[jira] [Updated] (SPARK-46143) pyspark.pandas read_excel implementation at version 3.4.1

Matheus Pavanetti (Jira) Tue, 28 Nov 2023 12:21:08 -0800


     [ 
https://issues.apache.org/jira/browse/SPARK-46143?page=com.atlassian.jira.plugin.system.issuetabpanels:all-tabpanel
 ]


Matheus Pavanetti updated SPARK-46143:
--------------------------------------
    Description: 
Hello, 

I would like to report an issue with pyspark.pandas implementation on 
read_excel function.

Microsoft Fabric spark environment 1.2 (runtime) uses pyspark 3.4.1 which 
potentially uses an older version of pandas on it's implementations of 
pyspark.pandas.

The function read_excel from pandas doesn't expect a parameter called "squeeze" 
however it's implemented as part of pyspark.pandas and the parameter "squeeze" 
is being passed to the pandas function.

 

!image-2023-11-28-13-20-40-275.png!

 

I've been digging into it for further investigation into pyspark 3.4.1 
documentation

[https://spark.apache.org/docs/3.4.1/api/python/_modules/pyspark/pandas/namespace.html#read_excel|https://mcas-proxyweb.mcas.ms/certificate-checker?login=false&originalUrl=https%3A%2F%2Fspark.apache.org.mcas.ms%2Fdocs%2F3.4.1%2Fapi%2Fpython%2F_modules%2Fpyspark%2Fpandas%2Fnamespace.html%3FMcasTsid%3D20893%23read_excel&McasCSRF=92c0f0a0811f59386edd92fd5f3fcb0ac451ce363b3f2e01ed076f45e2b20500]

 

This is the point I found that "squeeze" parameter is being passed to pandas 
read_excel function which is not expected.

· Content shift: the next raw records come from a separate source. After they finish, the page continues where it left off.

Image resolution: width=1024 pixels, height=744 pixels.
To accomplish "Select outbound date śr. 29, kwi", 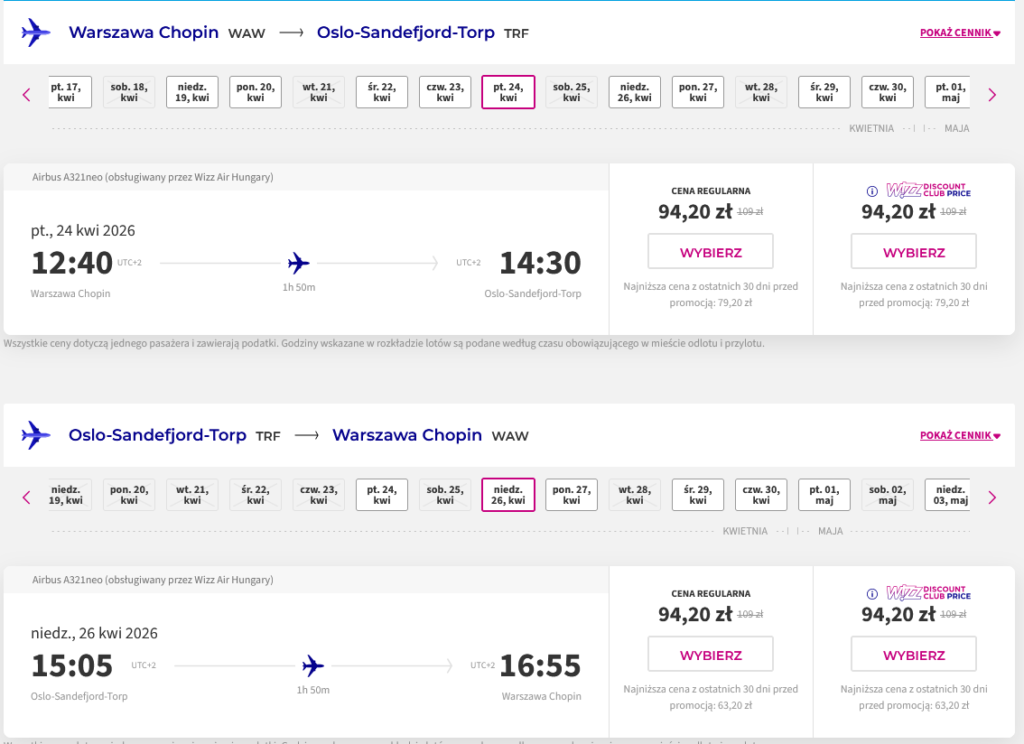I will (x=824, y=92).
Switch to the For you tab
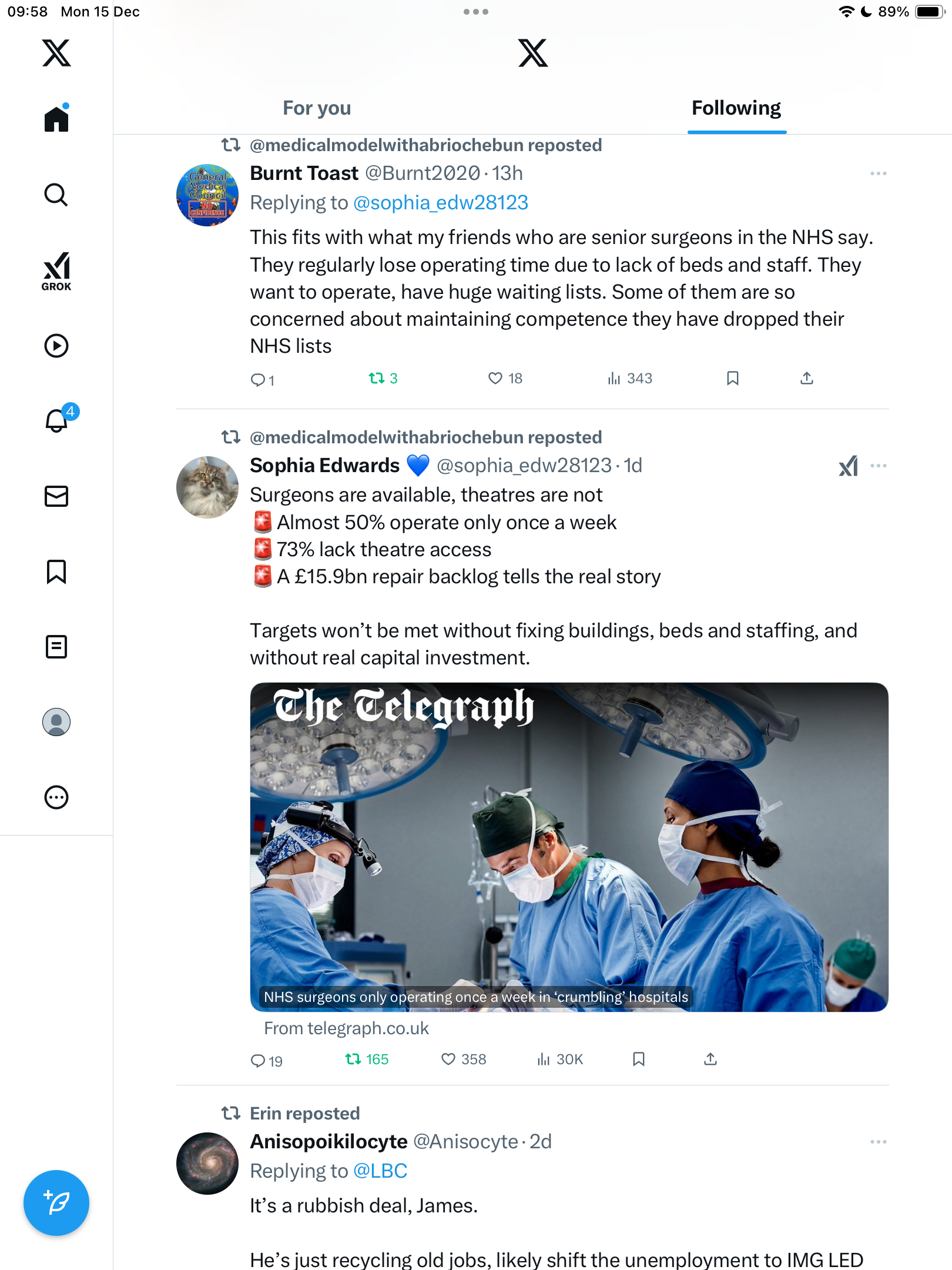The height and width of the screenshot is (1270, 952). [317, 108]
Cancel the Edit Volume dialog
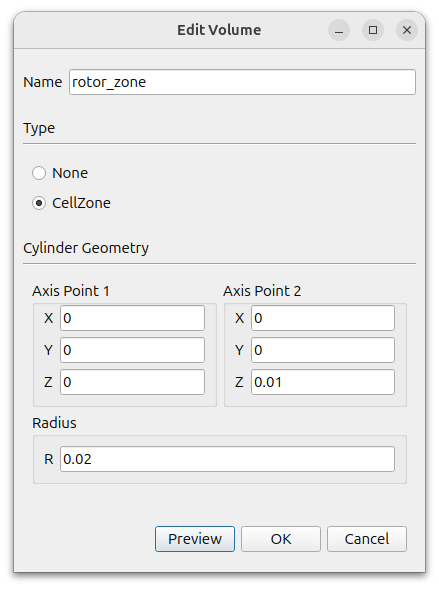This screenshot has width=439, height=589. 367,539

It seems like it was deprecated as part of pyspark 3.4.0 but still being used 
in the implementation.

 

!image-2023-11-28-13-20-51-291.png!

 

I believe this is an issue with pyspark implementation 3.4.1 not necessaily 
with fabric. However fabric uses this version as its 1.2 build.

 

I am able to work around that for now by download the excel from the one lake 
to the spark driver, loading that to the memory with pandas and then converting 
to a spark dataframe etc or I made it work downgrading the build

I downloaded the pyspark build 20230713 to my local, made the changes and 
re-compiled it and it worked locally. So it means that is related to the 
implementation and they would have to fix or I do a downgrade to older version 
like 3.3.0 or try the latest 3.5.0 which is not the case for fabric

 

 

  was:
Hello, 

I would like to report an issue with pyspark.pandas implementation on 
read_excel function.

Microsoft Fabric spark environment 1.2 (runtime) uses pyspark 3.4.1 which 
potentially uses an older version of pandas on it's implementations of 
pyspark.pandas.

The function read_excel from pandas doesn't expect a parameter called "squeeze" 
however it's implemented as part of pyspark.pandas and the parameter "squeeze" 
is being passed to the pandas function.

 

!Z!

 

I've been digging into it for further investigation into pyspark 3.4.1 
documentation

[https://spark.apache.org/docs/3.4.1/api/python/_modules/pyspark/pandas/namespace.html#read_excel|https://mcas-proxyweb.mcas.ms/certificate-checker?login=false&originalUrl=https%3A%2F%2Fspark.apache.org.mcas.ms%2Fdocs%2F3.4.1%2Fapi%2Fpython%2F_modules%2Fpyspark%2Fpandas%2Fnamespace.html%3FMcasTsid%3D20893%23read_excel&McasCSRF=92c0f0a0811f59386edd92fd5f3fcb0ac451ce363b3f2e01ed076f45e2b20500]

 

This is the point I found that "squeeze" parameter is being passed to pandas 
read_excel function which is not expected.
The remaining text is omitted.